**WHAT TO PRODUCE**
The answer is to be the full listing, unchanged in every line.

**PROVIDED MATERIAL**
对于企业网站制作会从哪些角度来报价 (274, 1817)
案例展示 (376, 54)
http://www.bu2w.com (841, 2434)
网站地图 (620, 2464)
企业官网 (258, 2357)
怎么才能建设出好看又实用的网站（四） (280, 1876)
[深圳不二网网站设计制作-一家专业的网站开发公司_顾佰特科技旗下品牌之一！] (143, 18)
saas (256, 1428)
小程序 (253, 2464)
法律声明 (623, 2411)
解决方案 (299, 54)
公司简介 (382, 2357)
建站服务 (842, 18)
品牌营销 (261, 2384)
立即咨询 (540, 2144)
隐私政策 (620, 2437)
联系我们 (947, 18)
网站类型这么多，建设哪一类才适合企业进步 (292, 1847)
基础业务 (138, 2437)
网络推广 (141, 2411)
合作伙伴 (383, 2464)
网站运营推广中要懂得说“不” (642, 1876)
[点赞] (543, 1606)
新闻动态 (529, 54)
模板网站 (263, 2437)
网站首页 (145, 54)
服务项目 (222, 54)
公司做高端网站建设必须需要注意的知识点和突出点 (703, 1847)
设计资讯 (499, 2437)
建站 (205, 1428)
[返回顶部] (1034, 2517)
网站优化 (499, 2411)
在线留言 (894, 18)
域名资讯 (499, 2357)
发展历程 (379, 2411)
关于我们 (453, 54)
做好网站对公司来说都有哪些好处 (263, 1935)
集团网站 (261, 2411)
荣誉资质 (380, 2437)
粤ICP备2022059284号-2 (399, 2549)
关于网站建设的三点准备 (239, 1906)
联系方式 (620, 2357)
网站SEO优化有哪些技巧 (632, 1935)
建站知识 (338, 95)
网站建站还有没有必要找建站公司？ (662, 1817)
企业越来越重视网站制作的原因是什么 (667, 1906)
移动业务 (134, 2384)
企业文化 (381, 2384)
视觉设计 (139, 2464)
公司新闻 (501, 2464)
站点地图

**OUTPUT OF THE TASK**
对于企业网站制作会从哪些角度来报价 (274, 1817)
案例展示 (376, 54)
http://www.bu2w.com (841, 2434)
网站地图 (620, 2464)
企业官网 (258, 2357)
怎么才能建设出好看又实用的网站（四） (280, 1876)
[深圳不二网网站设计制作-一家专业的网站开发公司_顾佰特科技旗下品牌之一！] (143, 18)
saas (256, 1428)
小程序 (253, 2464)
法律声明 (623, 2411)
解决方案 (299, 54)
公司简介 (382, 2357)
建站服务 (842, 18)
品牌营销 (261, 2384)
立即咨询 (540, 2144)
隐私政策 (620, 2437)
联系我们 (947, 18)
网站类型这么多，建设哪一类才适合企业进步 (292, 1847)
基础业务 (138, 2437)
网络推广 (141, 2411)
合作伙伴 (383, 2464)
网站运营推广中要懂得说“不” (642, 1876)
[点赞] (543, 1606)
新闻动态 (529, 54)
模板网站 (263, 2437)
网站首页 (145, 54)
服务项目 (222, 54)
公司做高端网站建设必须需要注意的知识点和突出点 (703, 1847)
设计资讯 (499, 2437)
建站 (205, 1428)
[返回顶部] (1034, 2517)
网站优化 (499, 2411)
在线留言 (894, 18)
域名资讯 (499, 2357)
发展历程 (379, 2411)
关于我们 (453, 54)
做好网站对公司来说都有哪些好处 (263, 1935)
集团网站 (261, 2411)
荣誉资质 (380, 2437)
粤ICP备2022059284号-2 (399, 2549)
关于网站建设的三点准备 (239, 1906)
联系方式 (620, 2357)
网站SEO优化有哪些技巧 (632, 1935)
建站知识 (338, 95)
网站建站还有没有必要找建站公司？ (662, 1817)
企业越来越重视网站制作的原因是什么 (667, 1906)
移动业务 (134, 2384)
企业文化 (381, 2384)
视觉设计 (139, 2464)
公司新闻 (501, 2464)
站点地图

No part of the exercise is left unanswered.